Uma revelação surpreendente: o filme fotográfico, o tal rolinho de película com até 36 poses, voltou com força. Parecia modalidade restrita a nichos de grandes profissionais afeitos a modelos analógicos, fadada a morrer, sem pompa nem circunstância, como outras tecnologias obsoletas, a exemplo das fitas cassete e VHS.
É fenômeno saudosista, digamos assim, que passou antes pelo renascimento inesperado das câmeras digitais, como se houvesse algum cansaço com as infinitas ofertas dos smartphones. Direto ao ponto: a geração Z, de vinte e poucos anos, deu de olhar para trás, e não há aí nenhum recuo comportamental, algum tipo de conservadorismo tolo. Não é isso. “A nostalgia é um arquivo que remove as arestas dos bons velhos tempos”, diz o jornalista americano especializado em tecnologia, Doug Larson.
A onda pode ser medida em cifras. O mercado global de câmeras analógicas é estimado, hoje, em 18,4 bilhões de dólares e pode chegar a 26 bilhões em 2030. É bom, sem dúvida, mas quase nada comparado ao mar de negócios com smartphones, avaliado em estrondosos 578 bilhões de dólares. Mas essa expansão não pode ser desdenhada. É conveniente não medi-la apenas pelo tamanho das vendas, porque se trata de caminhada mais delicada, com um quê de rebeldia. Acostumados a fazer tudo pelo celular, os jovens passaram a buscar uma relação diferente com a fotografia. Primeiro, se voltaram para as digitais portáteis, como a popular Cyber-shot, para ter um equipamento dedicado apenas ao registro das imagens, sem as firulas do Instagram. Agora, buscam a imperfeição dos modelos do passado, e há nesse passo um toque de ironia — afinal, a estética retrô da película é buscada por praticamente todos os aplicativos de fotos das redes sociais, com filtros para tudo quanto é gosto.
É travessia feita de obstáculos, que impõe limitações, embora seja possível superá-las. É comum encontrar câmeras com problemas, e falta mão de obra especializada para o conserto. Exemplares em bom estado não são baratos: uma Leica antiga chega a custar 10 000 reais em sites de usados. Há ainda o desafio do filme. Um rolo de 36 poses produzido pela Kodak ou pela Fujifilm custa cerca de 150 reais em lojas on-line. Por fim, são poucos os lugares que fazem a revelação. Em grandes metrópoles, como São Paulo, Rio de Janeiro ou Belo Horizonte, há espaços físicos que oferecem o serviço, mas são poucos. Em outras cidades, é preciso mandar o rolo pelo correio e esperar para receber as fotos em casa. O processo custa cerca de 130 reais, além do valor do envio.

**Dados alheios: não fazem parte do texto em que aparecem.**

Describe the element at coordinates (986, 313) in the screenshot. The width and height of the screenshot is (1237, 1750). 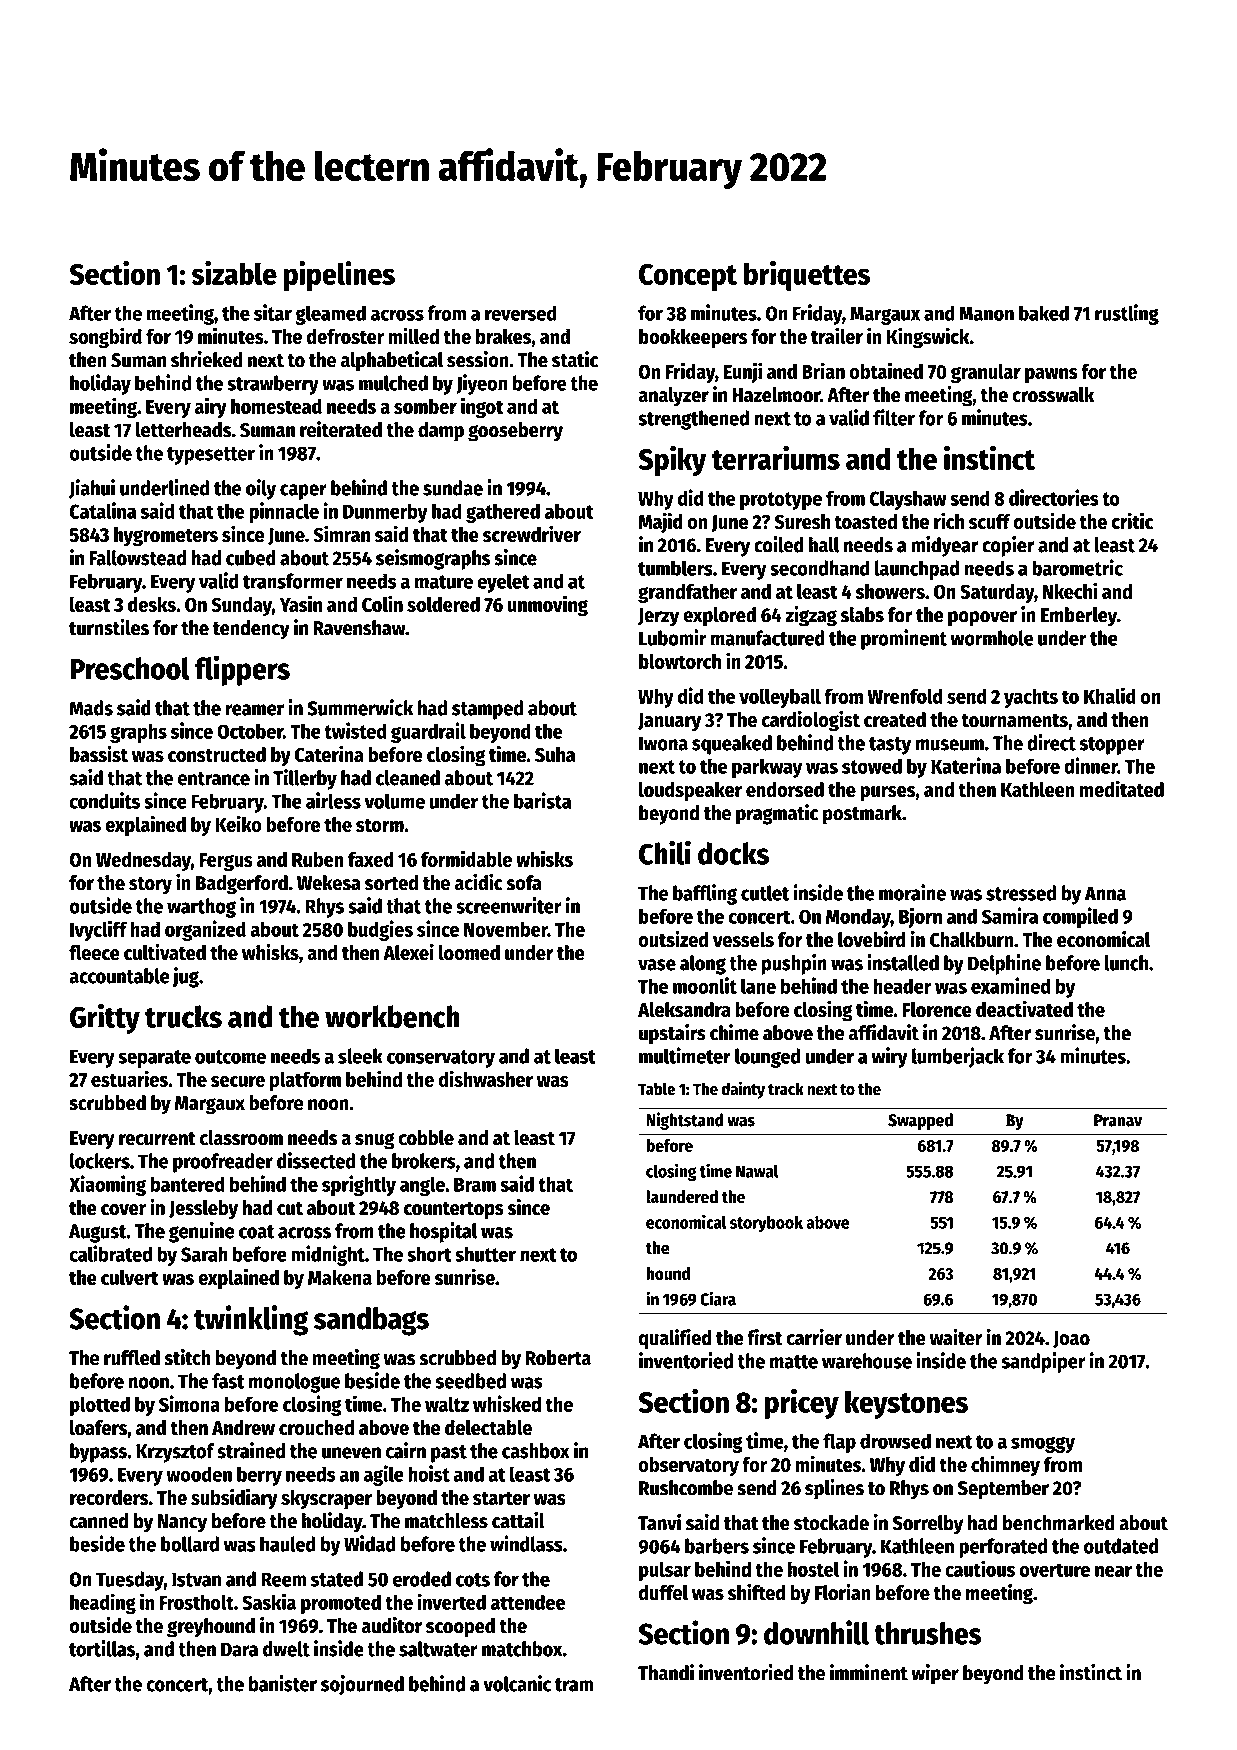
I see `Manon` at that location.
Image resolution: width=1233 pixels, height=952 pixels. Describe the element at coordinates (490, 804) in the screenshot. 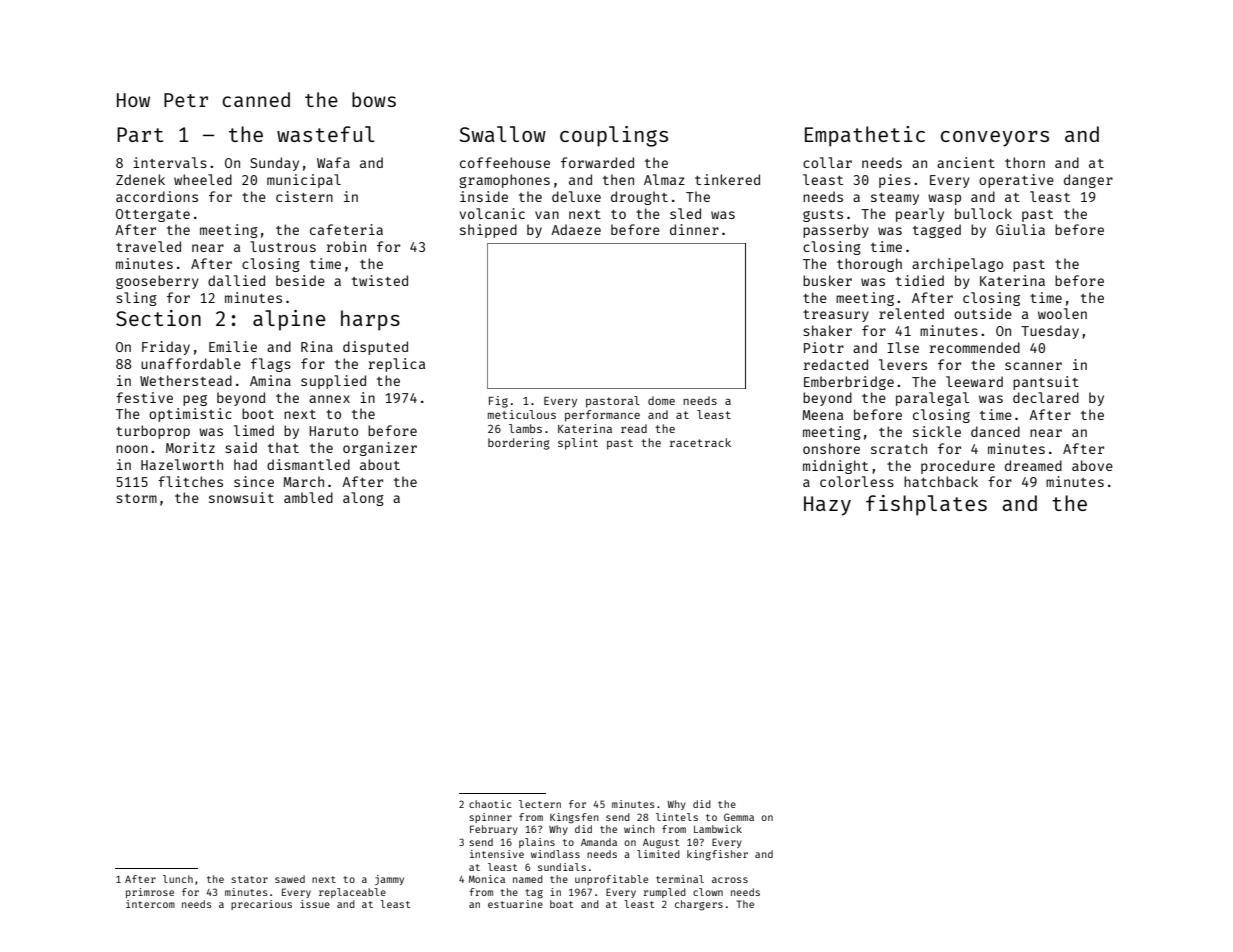

I see `chaotic` at that location.
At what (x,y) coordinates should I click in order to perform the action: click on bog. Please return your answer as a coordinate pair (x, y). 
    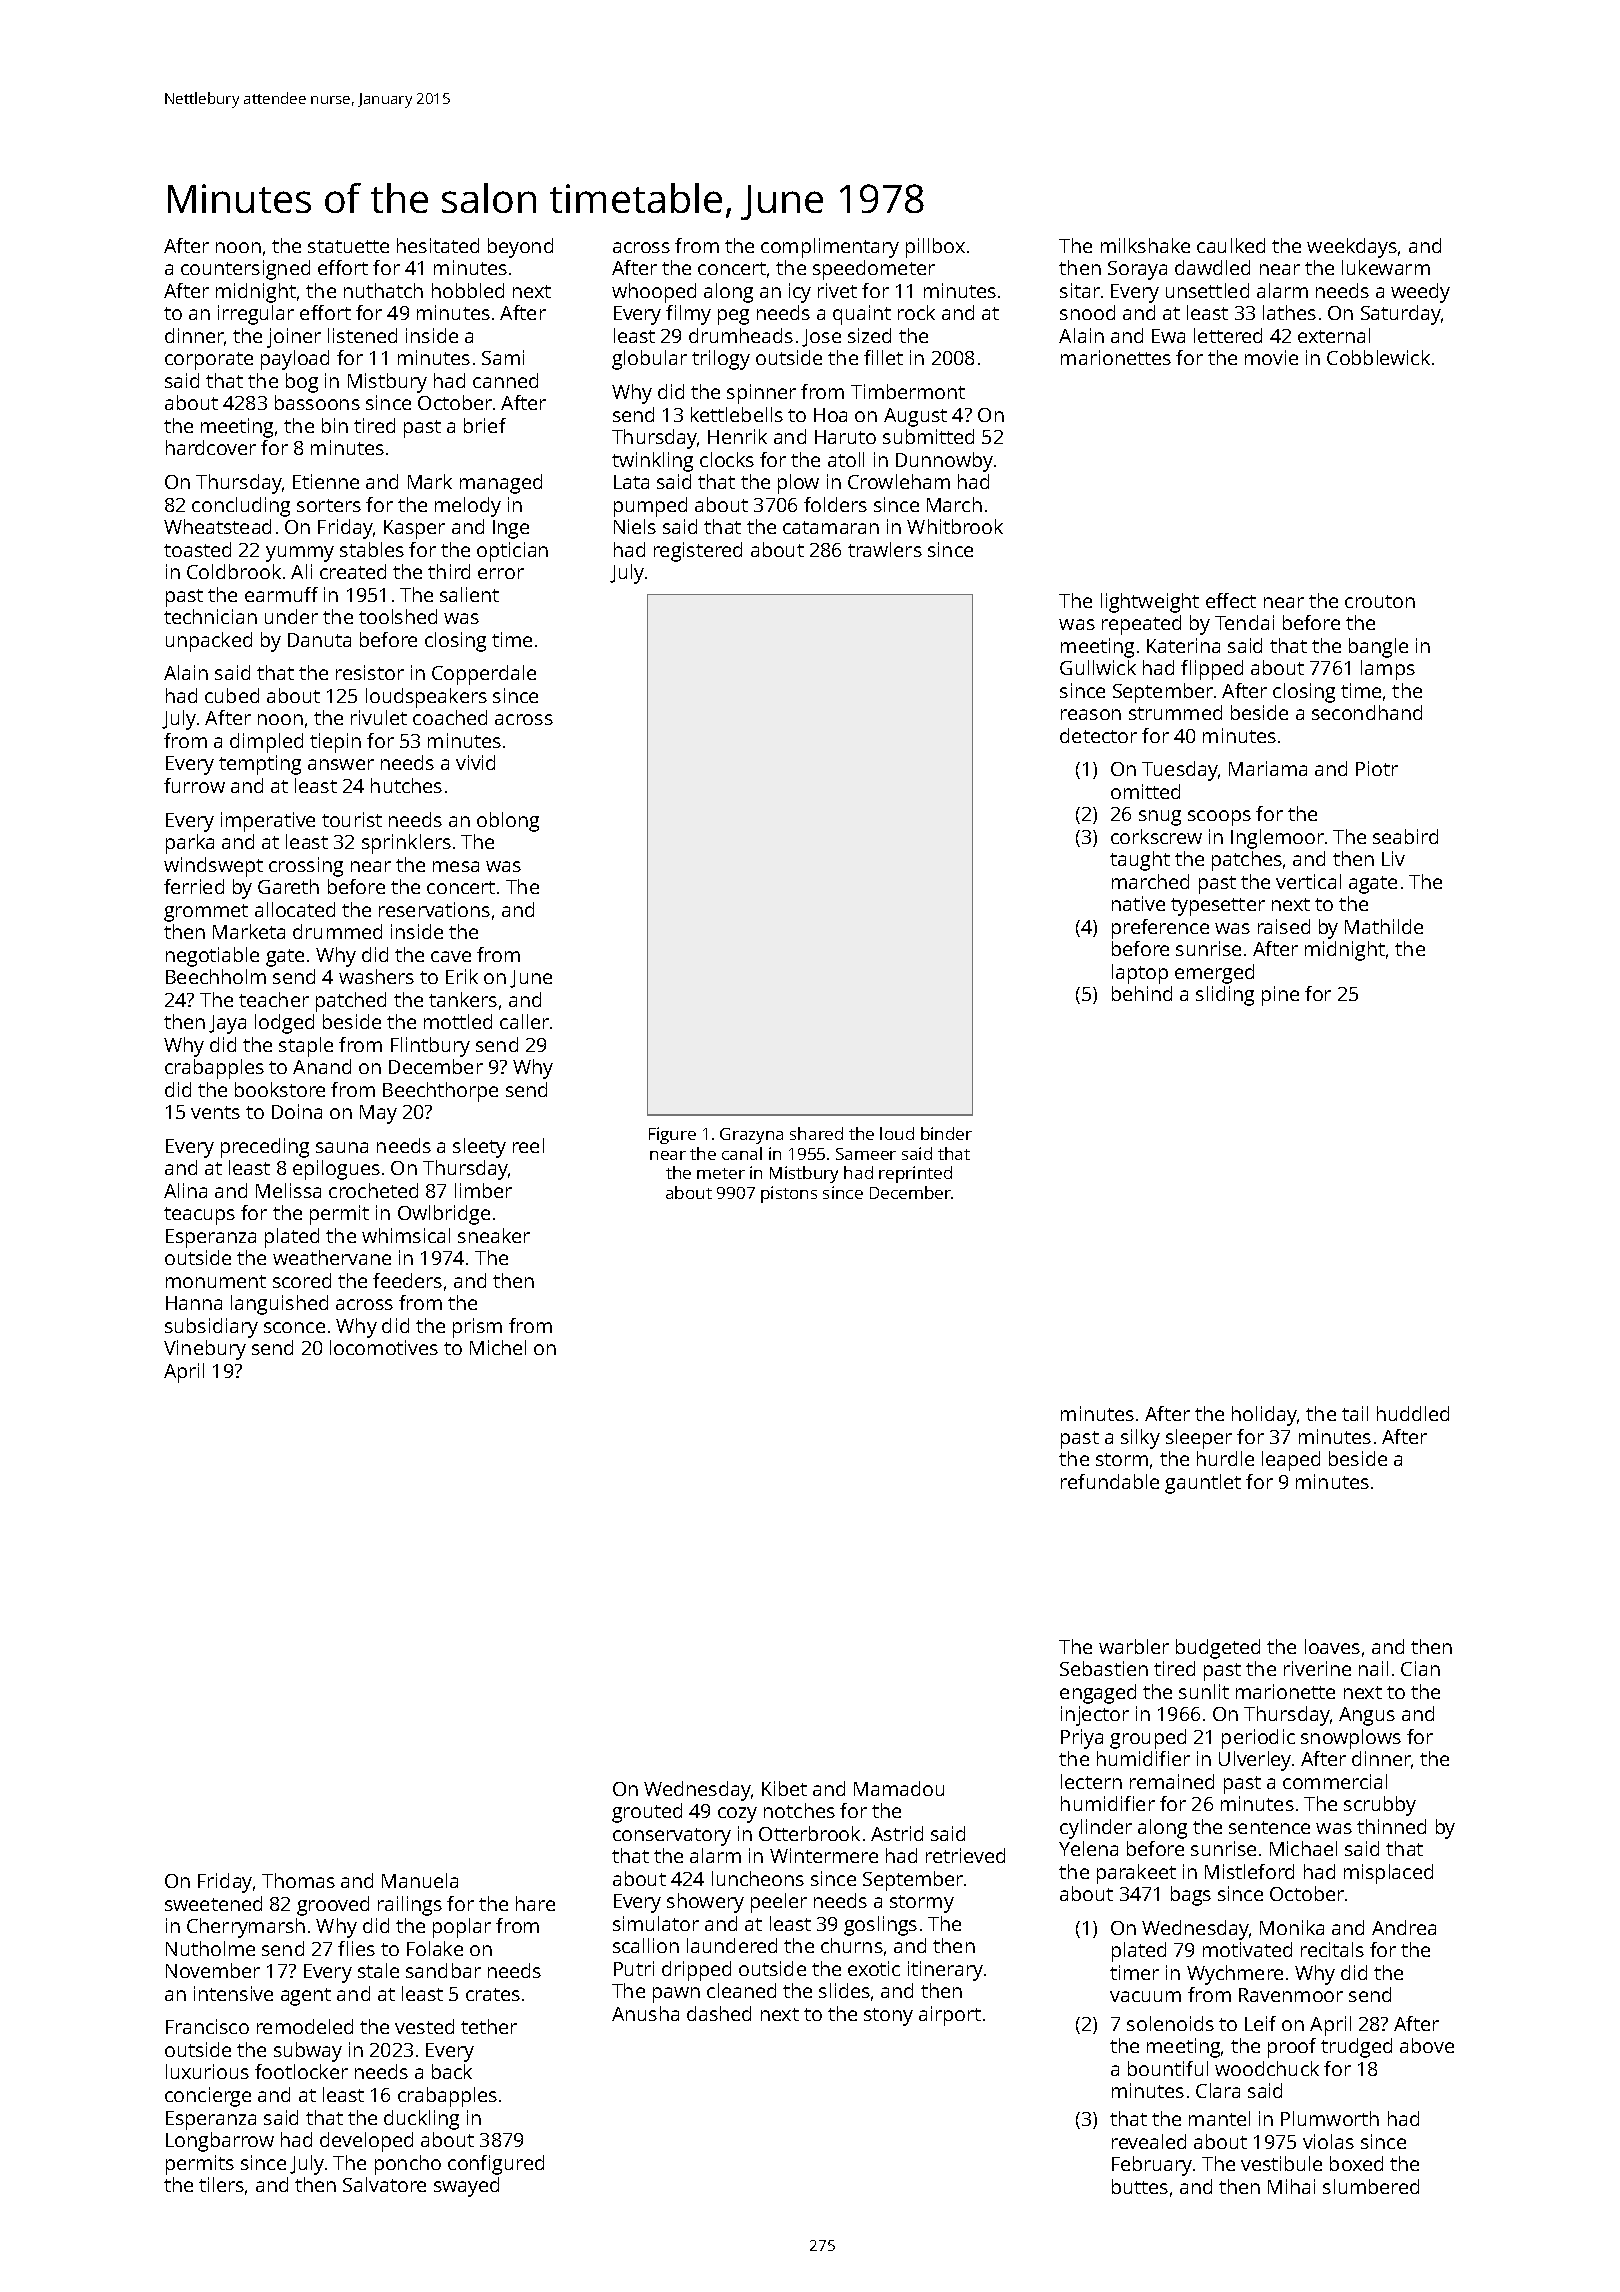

Mas a tendência é firme, e não por acaso grandes empresas, atentas à febre, decidiram se mexer. A Kodak é uma delas. Alguns de seus lançamentos são modelos portáteis, de fácil manuseio (veja no quadro), com estética vintage e variadas opções de cores. Neste ano, houve também o lançamento da Kodak Charmera, uma pequena câmera de brinquedo, inspirada na década de 1980, que despertou o interesse do público e tem vendido bem. O desempenho do equipamento pode ajudar a centenária companhia, que já enfrentou dificuldades financeiras justamente por não conseguir se adaptar aos novos tempos. No mais recente balanço financeiro, apresentado em agosto, registrou um prejuízo de 26 milhões de dólares. A Fujifilm soube aproveitar ainda melhor esse renovado interesse com a Instax, câmera portátil, oferecida em uma variedade de tonalidades chamativas, que imprime retratos na hora, como os da antiga Polaroid. Em abril deste ano, a empresa japonesa anunciou ter batido a marca de 100 milhões de unidades comercializadas no mundo todo. Mais de 90% delas foram compradas fora do Japão, o que mostra o apelo global.
Há, enfim, fascinante mescla de genuíno interesse casado com oportunidade de marketing. Pode ser nuvem passageira, talvez sim, mas está aí para ser acompanhada com interesse, o lado B do exagero imposto pelos algoritmos em tempo de inteligência artificial. Uma piscadela para ontem mal não faz, além de ser um hobby agradável. Nas palavras do fotógrafo americano Robert Adams, que tem trabalhos expostos no MoMA, em Nova York, e em outros reputados museus e galerias pelo mundo: “Nenhum lugar é chato se você teve uma boa noite de sono e tem o bolso cheio de filme virgem”.